# Your objective:
Extend the article on injuries among female African football players, picking up right after its last sentence.

# Page excerpt:
Zimbabwean Dr Nonhlanhla Mkumbuzi is a sports physiotherapist and has a Ph.D. in Exercise Science, and is striving to understand how female African players, in particular, are affected by injuries, and how this might differ from a player in England or the United States (U.S.).
Mkumbuzi has an impressive CV, she is a lecturer in the Department of Sports, Exercise and Rehabilitation at Northumbria University in the United Kingdom and is editor of the British Journal of Sports Medicine. She is also a research associate at the Department of Human Movement Science at the Nelson Mandela University in Gqeberha, South Africa.
So, there is no better person to tackle this subject.
“We have been conducting research on female African football players since 2020 because there is simply not a lot of information out there,” Mkumbuzi tells FORBES AFRICA. “In fact, there is not a lot of research on female athletes worldwide in general.
“The decisions we are therefore making for our female football players is largely based on data from the men’s game. You could ask why it matters, football is football, but men and women are inherently different.
“To go further, women in Zimbabwe are different from women in New Zealand or Panama, so we can’t just cut and paste data from one group of people to another and hope for the best. That does not lead to very good outcomes.
“We want to develop rich data that comes from African women football players that can be used to help other female African players, assisting with things like training, injury prevention, the menstrual cycle and so on.”
The very high prevalence of crippling ACL (anterior cruciate ligament) injuries in Europe and the U.S. is not seemingly replicated in Africa on the same scale. On this continent, it is the ankles that suffer.
“Generally, the trends show female athletes in general are at increased risk of getting ACL injuries versus males,” Mkumbuzi says. “Some studies suggest females are eight times more likely to pick up these types of injuries. But that is not so much the case in Africa.
“There could be many reasons, including under-reporting, or the fact that players don’t
have the money to get an MRI scan to diagnose the injury, and we just call it a general knee injury.
“The fixture list is also not as congested in Africa as it is in the developed world, so our players are not playing every three or so days like they do in Europe and the U.S.

(Stored items)
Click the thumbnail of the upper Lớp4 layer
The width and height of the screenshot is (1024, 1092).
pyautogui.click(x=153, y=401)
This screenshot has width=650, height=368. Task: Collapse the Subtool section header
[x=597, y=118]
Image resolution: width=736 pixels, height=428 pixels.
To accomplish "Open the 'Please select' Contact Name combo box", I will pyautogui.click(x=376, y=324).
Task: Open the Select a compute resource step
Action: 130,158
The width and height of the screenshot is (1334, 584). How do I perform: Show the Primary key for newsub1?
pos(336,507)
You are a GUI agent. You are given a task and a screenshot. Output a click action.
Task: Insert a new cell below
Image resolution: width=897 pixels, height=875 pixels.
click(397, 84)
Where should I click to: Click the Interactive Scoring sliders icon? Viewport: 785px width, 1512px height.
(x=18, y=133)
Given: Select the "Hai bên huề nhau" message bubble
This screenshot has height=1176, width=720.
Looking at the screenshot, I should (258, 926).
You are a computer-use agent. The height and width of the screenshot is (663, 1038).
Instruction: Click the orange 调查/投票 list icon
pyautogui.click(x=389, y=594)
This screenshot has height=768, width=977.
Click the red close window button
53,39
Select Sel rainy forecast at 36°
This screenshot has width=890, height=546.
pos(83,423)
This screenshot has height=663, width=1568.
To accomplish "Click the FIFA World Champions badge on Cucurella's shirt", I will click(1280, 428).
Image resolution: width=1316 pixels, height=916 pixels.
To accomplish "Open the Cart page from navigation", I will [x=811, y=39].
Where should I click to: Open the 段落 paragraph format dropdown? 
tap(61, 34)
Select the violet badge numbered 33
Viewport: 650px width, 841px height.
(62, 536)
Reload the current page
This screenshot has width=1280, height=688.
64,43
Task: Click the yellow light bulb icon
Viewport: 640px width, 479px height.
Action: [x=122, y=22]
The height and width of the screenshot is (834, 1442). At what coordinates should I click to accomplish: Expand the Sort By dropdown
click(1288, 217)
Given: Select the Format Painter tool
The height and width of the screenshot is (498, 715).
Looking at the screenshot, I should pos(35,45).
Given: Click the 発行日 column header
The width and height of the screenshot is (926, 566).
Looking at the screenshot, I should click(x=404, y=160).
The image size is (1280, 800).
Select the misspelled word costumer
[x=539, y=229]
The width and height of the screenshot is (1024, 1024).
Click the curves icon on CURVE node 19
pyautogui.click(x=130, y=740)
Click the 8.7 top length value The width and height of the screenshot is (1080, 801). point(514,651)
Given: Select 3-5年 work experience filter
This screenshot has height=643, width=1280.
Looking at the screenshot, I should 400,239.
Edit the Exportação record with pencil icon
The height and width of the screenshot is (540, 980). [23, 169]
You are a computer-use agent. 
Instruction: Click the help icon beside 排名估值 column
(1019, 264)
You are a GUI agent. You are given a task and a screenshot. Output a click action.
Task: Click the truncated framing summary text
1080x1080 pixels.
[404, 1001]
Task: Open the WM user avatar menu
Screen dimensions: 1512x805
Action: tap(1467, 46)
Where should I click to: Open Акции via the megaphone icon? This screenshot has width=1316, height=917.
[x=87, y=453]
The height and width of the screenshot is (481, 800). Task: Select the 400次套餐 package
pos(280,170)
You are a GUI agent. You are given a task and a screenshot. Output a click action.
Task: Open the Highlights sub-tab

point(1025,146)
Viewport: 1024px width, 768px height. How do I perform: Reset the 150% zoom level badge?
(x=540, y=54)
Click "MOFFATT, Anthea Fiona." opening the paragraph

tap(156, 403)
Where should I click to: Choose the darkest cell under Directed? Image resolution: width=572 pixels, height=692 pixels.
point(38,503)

# Response area:
“The data we have collected in the last three years shows we have had more ankle injuries, so it would make sense for us to create injury prevention strategies for those instead.”
The research covers several other subjects, all with an aim of providing information to clubs and member associations on where to invest in ensuring the comfort and safety of female players on the continent, providing African solutions to African problems.
Mkumbuzi admits that funding for the research is “ad hoc and tenuous at best” but intends to continue as long as she can, having recently provided recommendations based on player interviews on how to best manage the sensitive topic of the menstrual cycle.
A total of 281 footballers from 11 countries were interviewed to understand the shortcomings in current policy and facilities available to players, with the hope that it can effect change. For Mkumbuzi, it is the continuation of a life-long passion to marry sports and science.
“I decided I was going to be a sports physiotherapist in 2002. I was watching the (men’s) World Cup in South Korea and Japan. I think Brazil was playing someone, and I just decided I was going to be that person who runs onto the field when people are injured. The word physiotherapist was not even in my vocabulary back then.
“I have spent most of my adult like on a sports field in one capacity or other, and hope that through this research we can shine a spotlight on the issues facing African female footballers specifically and develop plans to help them. “This is not just research for players, but for national associations too so that when they are putting together budgets for their women’s teams, they can provide adequate support in all these areas.”